> _Description of the task_:
Put the items from the start through the line containing "pos(101,369)" into a Markdown table with the columns Row and Line, skipping blank lines and leaving out the pictures.

> _Data to process_:
--------------------
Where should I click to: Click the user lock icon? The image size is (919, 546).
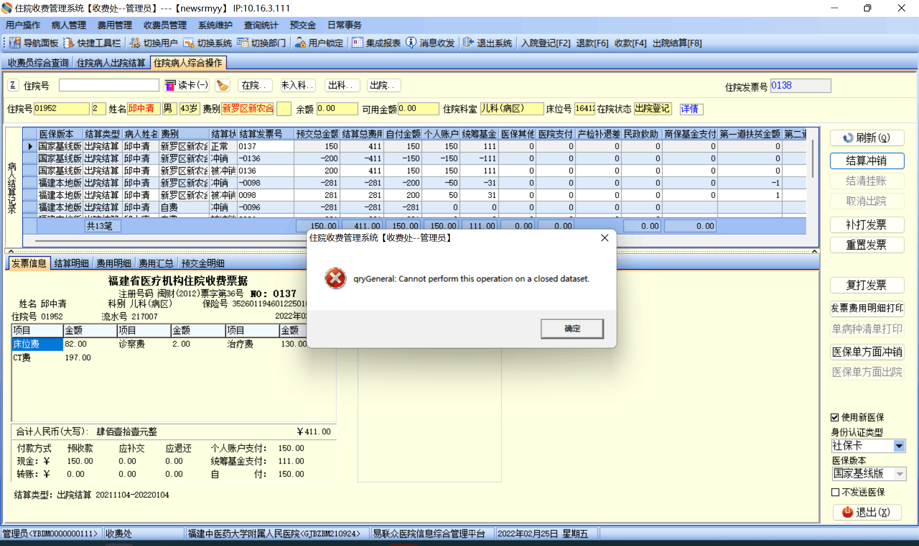click(300, 43)
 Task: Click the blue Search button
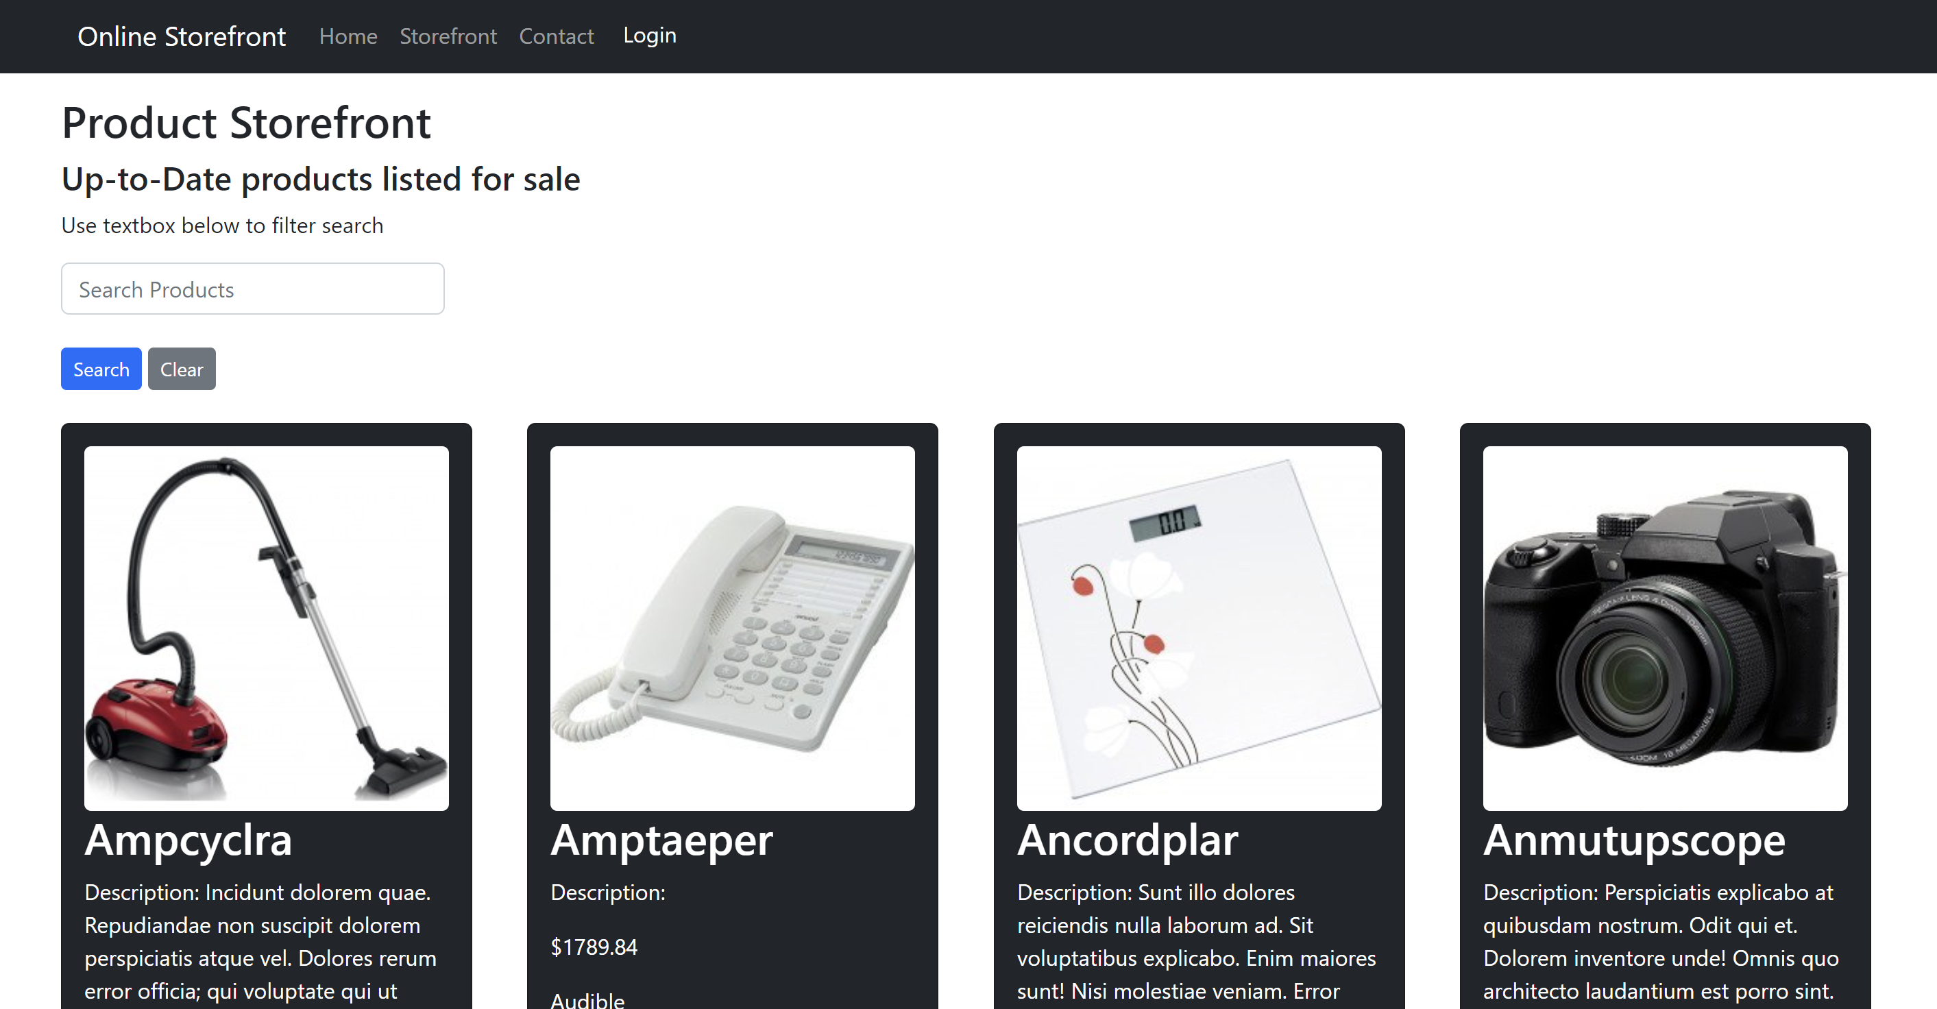pos(101,369)
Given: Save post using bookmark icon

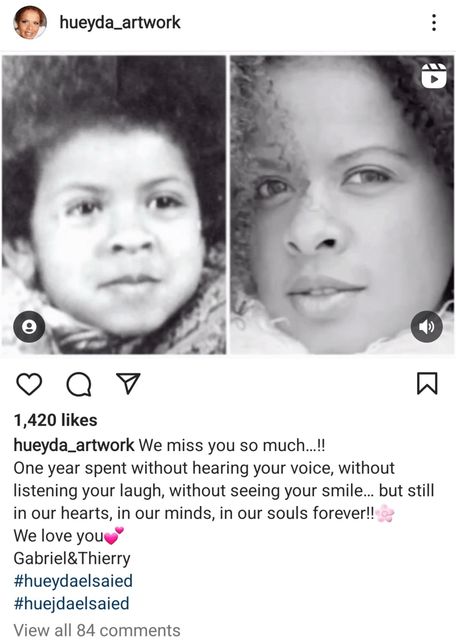Looking at the screenshot, I should (427, 384).
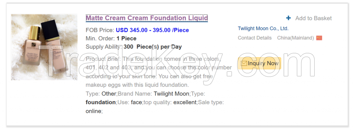Open the Twilight Moon Co., Ltd. supplier link
The width and height of the screenshot is (353, 131).
point(263,29)
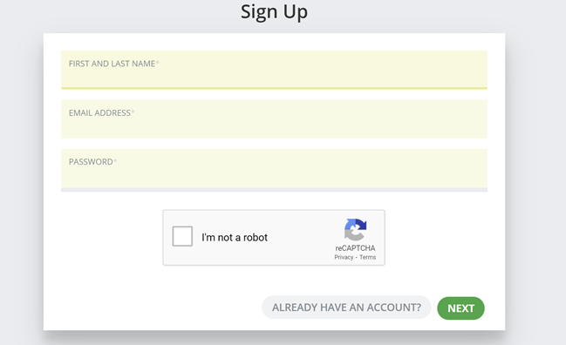Open the reCAPTCHA Terms link
Screen dimensions: 566x345
(x=367, y=257)
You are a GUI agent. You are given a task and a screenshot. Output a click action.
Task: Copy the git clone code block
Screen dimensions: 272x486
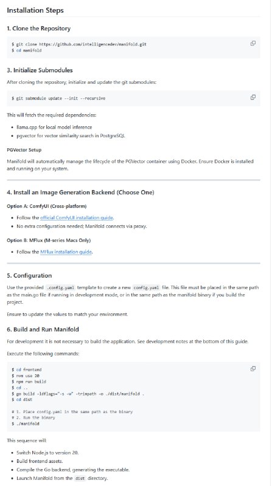(253, 43)
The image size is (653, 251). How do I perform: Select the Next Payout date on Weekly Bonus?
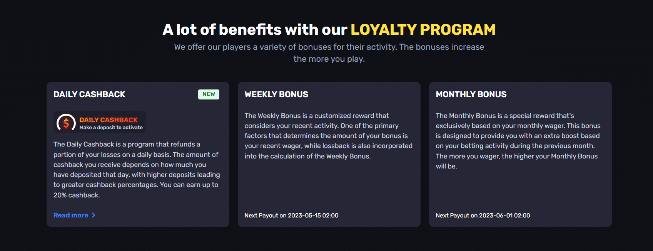(x=291, y=215)
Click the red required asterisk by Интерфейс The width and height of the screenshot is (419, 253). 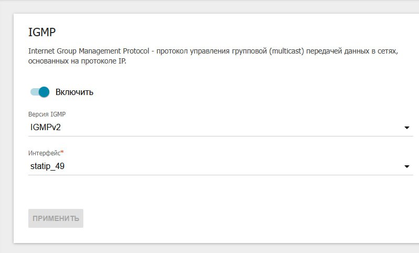pos(62,152)
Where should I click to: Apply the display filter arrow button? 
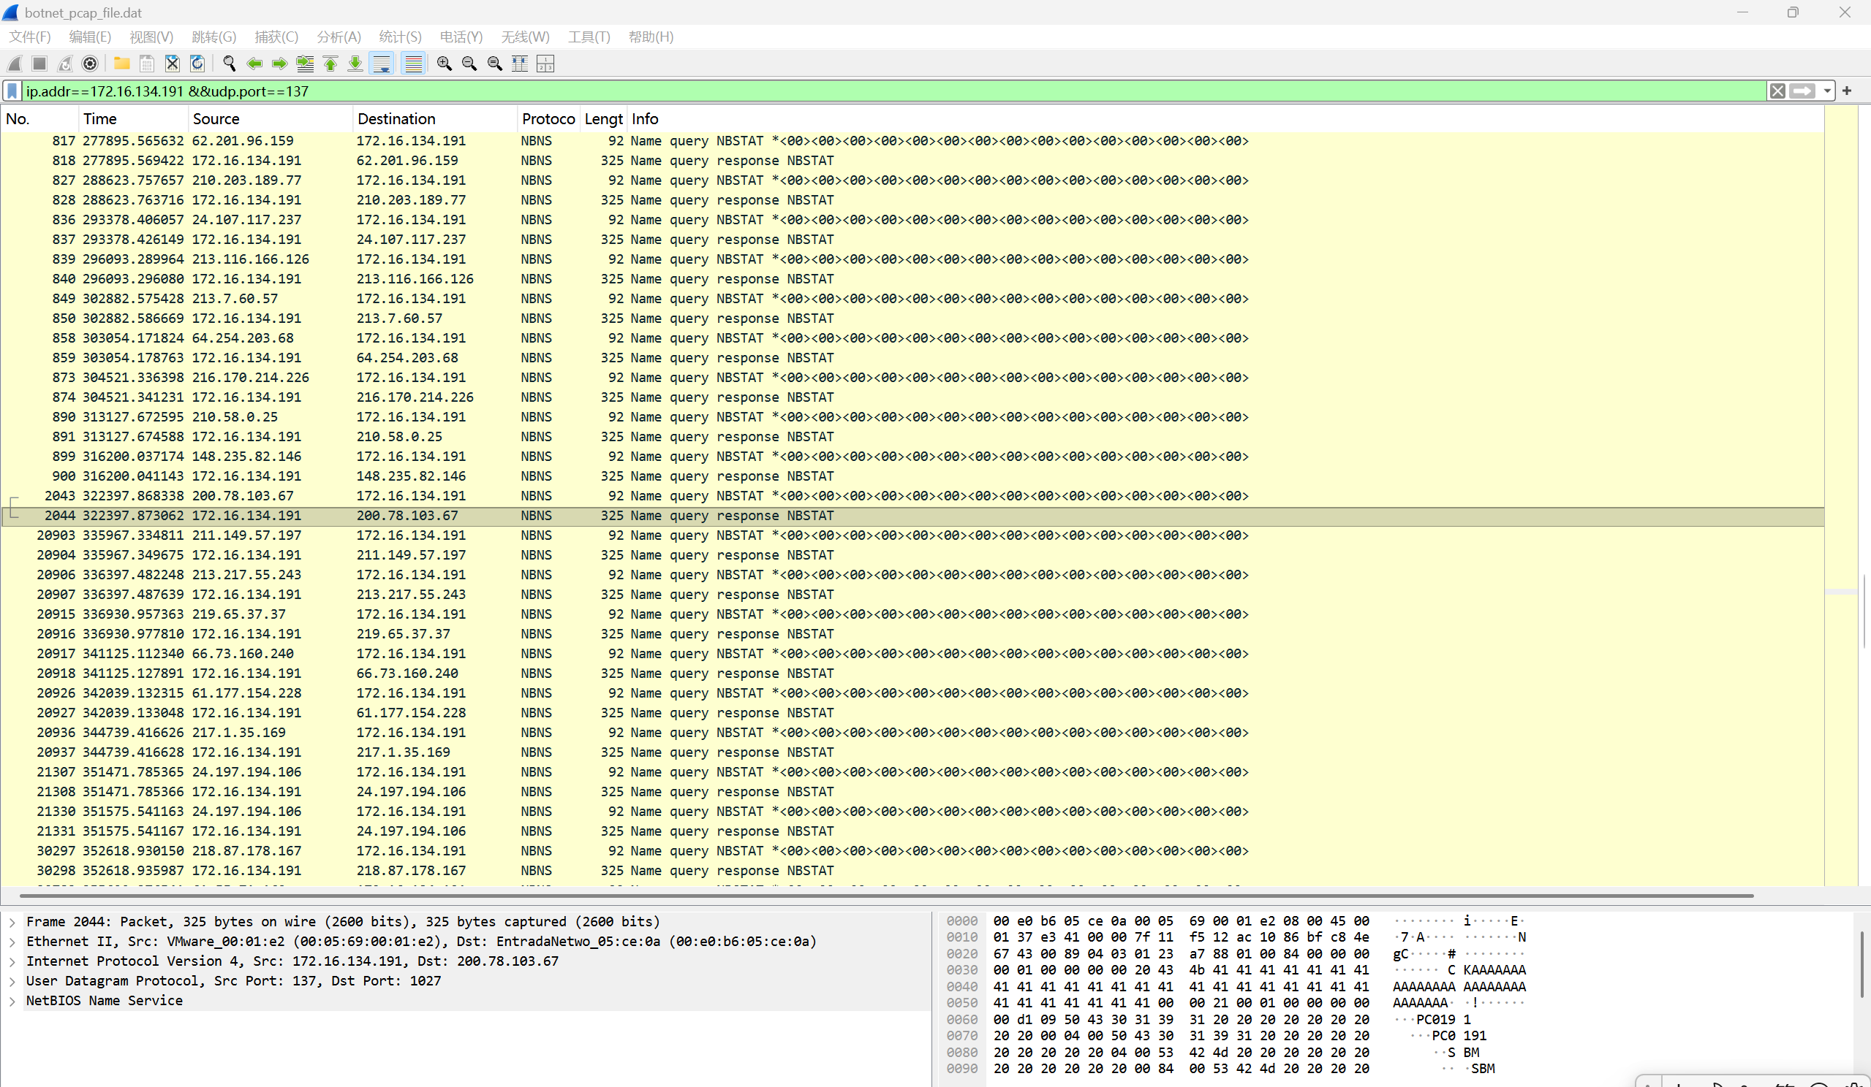pos(1803,91)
--------------------
> _Solved exercise_:
| Row | Line |
|---|---|
| 1 | Where should I click to: Click the user lock icon? The image size is (919, 546). |
| 2 | click(300, 43) |
| 3 |  Task: Click the blue Search button |
| 4 | pos(101,369) |